Saturday, February 25, 2006

When I lived in Jackson, Mississippi, for two and a half years, I learned that Fannie Lou Hamer was an important figure in that state’s civil rights struggles. I heard her name mentioned on CSPAN last night as a panel of journalists were discussing the civil rights movement. These panelists were old enough to have been reporters in the South during the civil rights movement.

Fannie Lou Hamer died of breast cancer in 1977. She was 60.
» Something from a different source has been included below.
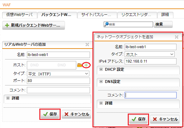Screen dimensions: 184x128
Task: Open the タイプ dropdown showing 平文（HTTP）
Action: 58,74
Hamer knew poverty and humiliation as she grew up in a sharecropper family in rural Mississippi. Her formal education ended with the sixth grade. Her life changed from being unnoticed to making a visible difference when she was in her mid-forties. It was in 1962 that she was invited to attend a Student Nonviolent Coordinating Committee meeting at a church near her home. She decided that no matter what the cost, she should try to register to vote. It did cost her dearly, but with courage and persistence she did get registered to vote and went on to become a civil right activist working with voter registration drives and helping develop programs to assist economically deprived African American families. She was beaten, threatened, and ridiculed. As a founding member of the Mississippi Freedom Democratic Party, she fought for African American representation on the Mississippi delegation to the Democratic National Committee.

Her faith, resolve, compassion, and selfless passion for a worthy cause are exemplary for us all.